DATA IN THIS EXERCISE

════════════════════

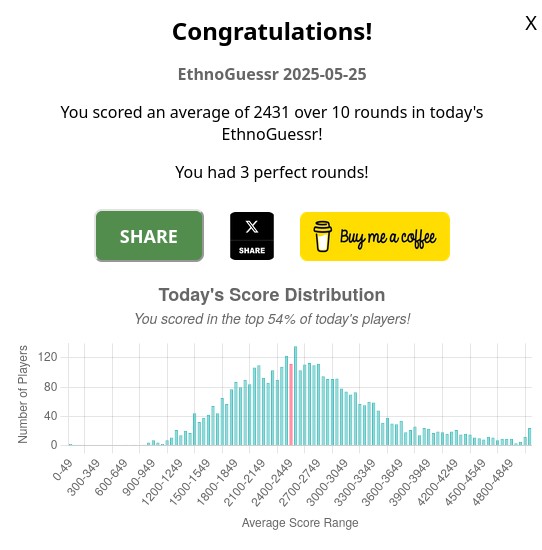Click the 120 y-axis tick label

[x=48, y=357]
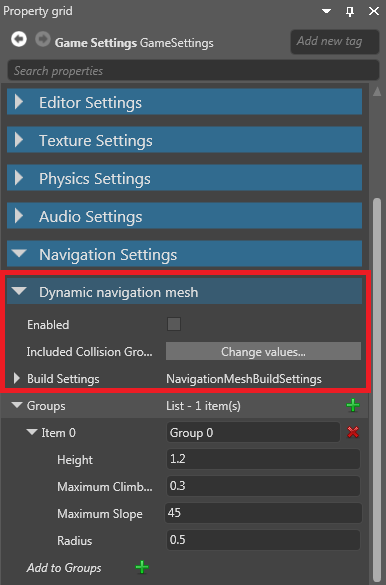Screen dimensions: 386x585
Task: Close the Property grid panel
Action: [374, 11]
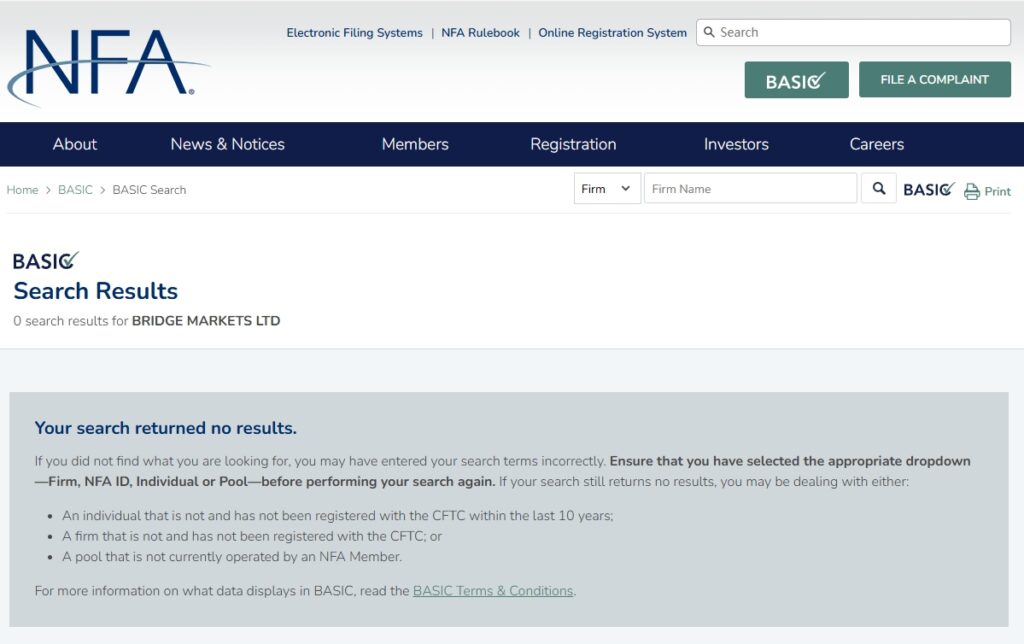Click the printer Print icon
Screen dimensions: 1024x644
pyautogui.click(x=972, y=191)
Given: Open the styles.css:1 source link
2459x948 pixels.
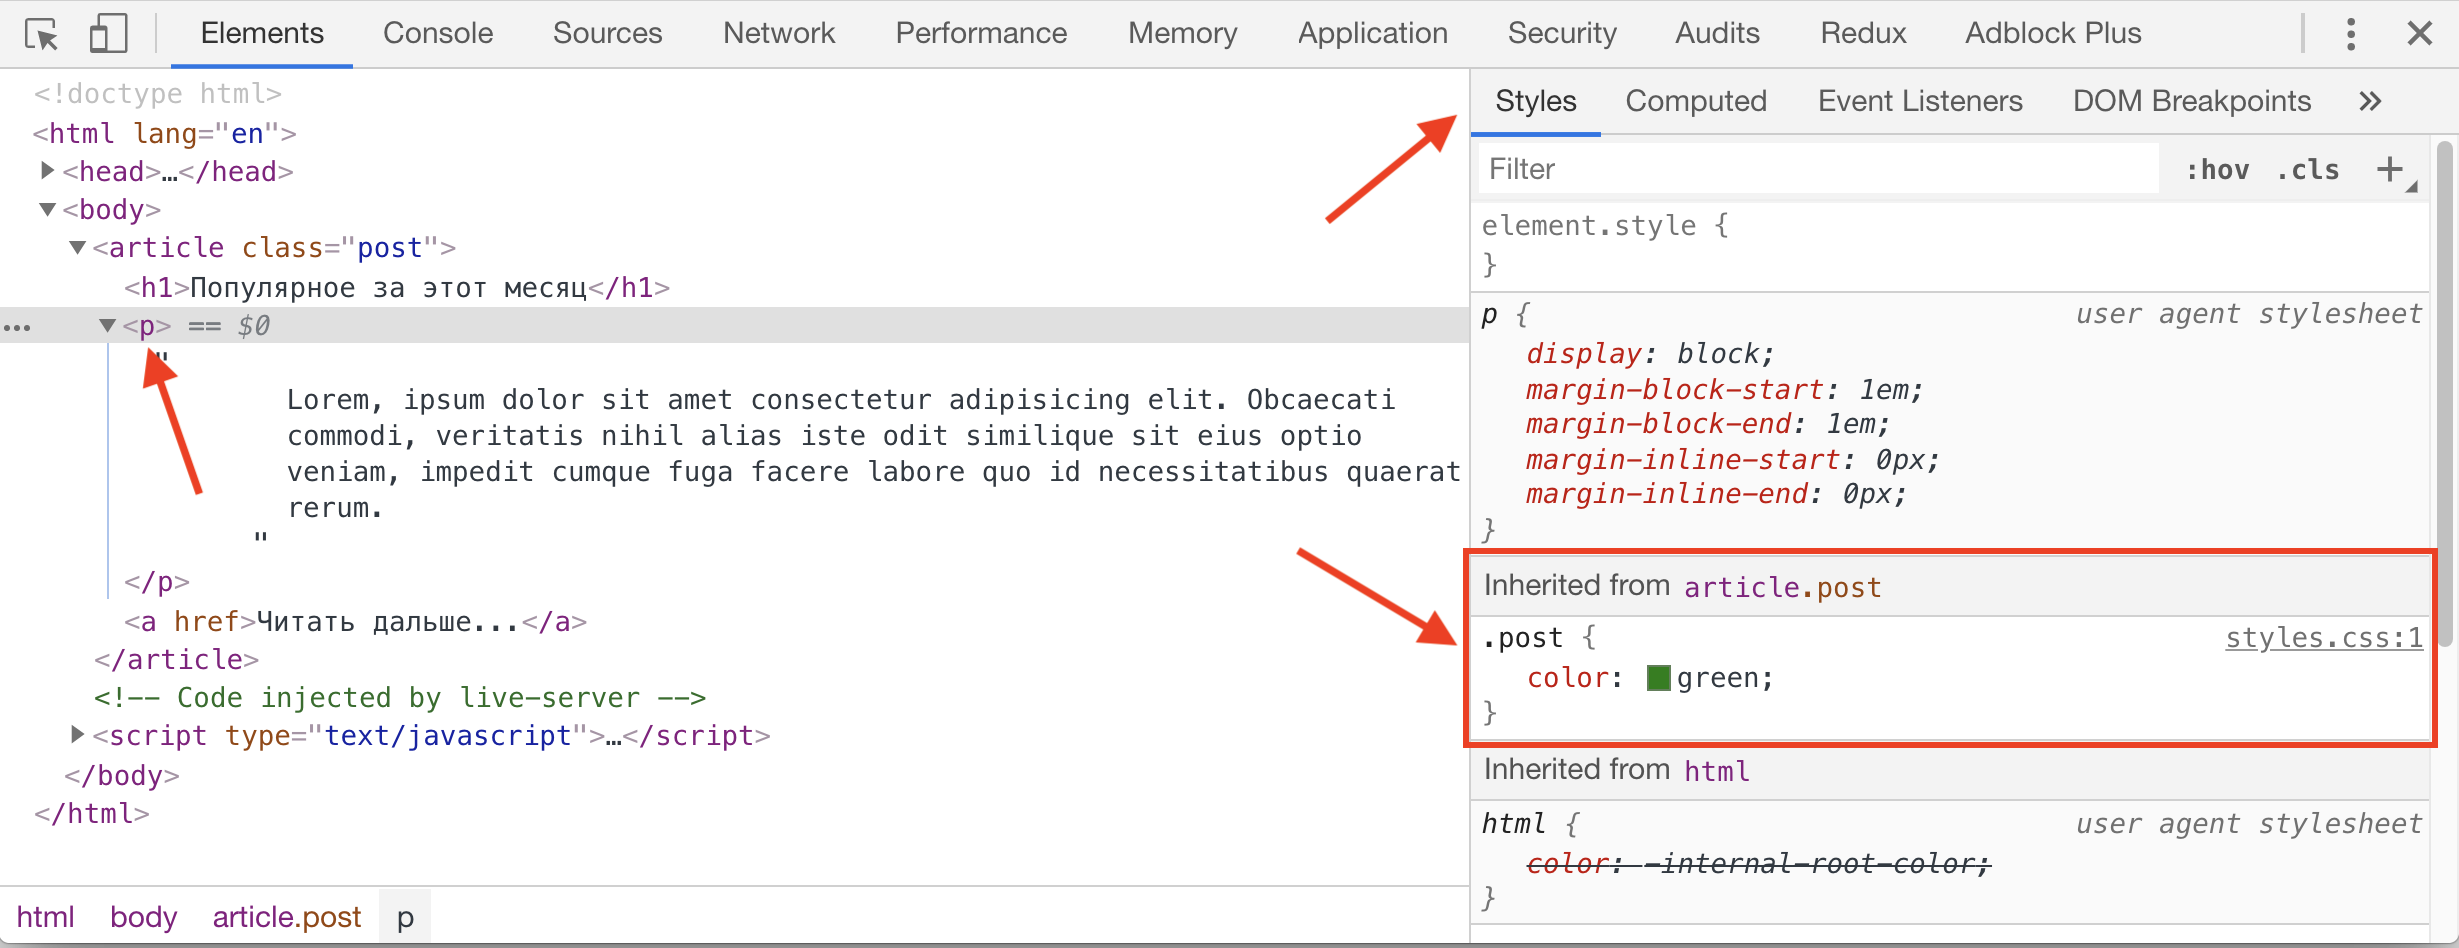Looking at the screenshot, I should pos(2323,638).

════════════════════

WORK INSTRUCTIONS
Return exactly the lines starting at the line with "Given: Open the styles.css:1 source link" and ending at the last line of the listing, both ends included; pictures are to be left out.

FINISHED EXERCISE
Given: Open the styles.css:1 source link
2459x948 pixels.
Looking at the screenshot, I should pos(2323,638).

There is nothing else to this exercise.